Italia quarta nel medagliere: eguagliato il miglior piazzamento storico. Podio sfumato per un argento
Non vi è dubbio alcuno che le Olimpiadi Invernali di Milano Cortina 2026 siano state le migliori di sempre per l’Italia, con i record di podi (30, ben 10 in più rispetto al precedente) e di ori (10, +3 rispetto al vecchio primato). È mancata l’ultima ciliegina sulla torta: chiudere tra le prime tre del medagliere.
Sarebbe stato un risultato di portata storica, mai accaduto in precedenza. Sembrava ormai essersi quasi materializzato dopo la doppietta nello skicross con Simone Deromedis e Federico Tomasoni. A quel punto solo un incastro sfavorevole di risultati avrebbe potuto privare il Bel Paese dell’obiettivo, che tuttavia si sono puntualmente materializzati. L’Olanda non avrebbe dovuto vincere entrambe le mass start di speed skating. Marijke Groenewoud era la grande favorita e non ha lasciato scampo alle avversarie, ben coadiuvata da una gregaria di lusso come Bente Kerkhoff. Ci sentivamo però un po’ più al sicuro per la mass start maschile, ma non più di tanto, perché Jorrit Bergsma aveva già vinto due volte in questa stagione. Ma con Andrea Giovannini, il belga Bart Swings e l’americano Jordan Stolz, i favoriti sembravano altri. Invece il quarantenne Bergsma ha attaccato nelle battute iniziali ed il gruppo lo ha colpevolmente lasciato involarsi verso l’oro. Dunque l’Olanda è riuscita a vincere entrambe le mass start. L’Italia avrebbe avuto ancora un ultimo paracadute di salvataggio. Con un argento tra le mass start di biathlon e speed skating sarebbe comunque rimasta davanti: non è arrivato.

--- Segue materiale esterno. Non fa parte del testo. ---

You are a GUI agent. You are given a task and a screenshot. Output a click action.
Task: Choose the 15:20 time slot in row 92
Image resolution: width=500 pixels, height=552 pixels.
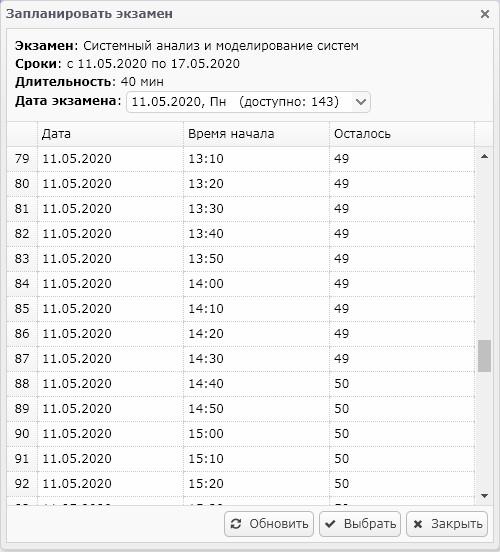click(x=240, y=484)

Dunque il bilancio finale appare beffardo: 10-6-14 per gli azzurri, 10-7-3 per i tulipani. Un solo argento ha fatto la differenza. I Paesi Bassi hanno raccolto tutte le medaglie solo tra speed skating e short track (con 5 ori per ciascuna disciplina), mentre l’Italia è salita sul podio in 10 sport (e domani resta qualche piccola possibilità di arrivare a 11 con il bob), vincendo in sei diverse specialità. Non c’è paragone, e proprio per questo brucia ancora di più.
L’Italia eguaglia dunque il miglior piazzamento della storia in un medagliere alle Olimpiadi Invernali: fu quarta anche a Lillehammer 1994 e Grenoble 1968. Per trovare di meglio bisogna guardare alle edizioni estive e tornare all’epoca del bianco e nero: seconda a Los Angeles 1932, terza a Roma 1960. Si trattava di una occasione irripetibile, inutile girarci attorno. Di quelle che si presentano una volta nella vita. È andata in fumo proprio in extremis, nel modo più beffardo. Ma il quarto posto finale non offusca in alcun modo la grandezza dell’Olimpiade azzurra.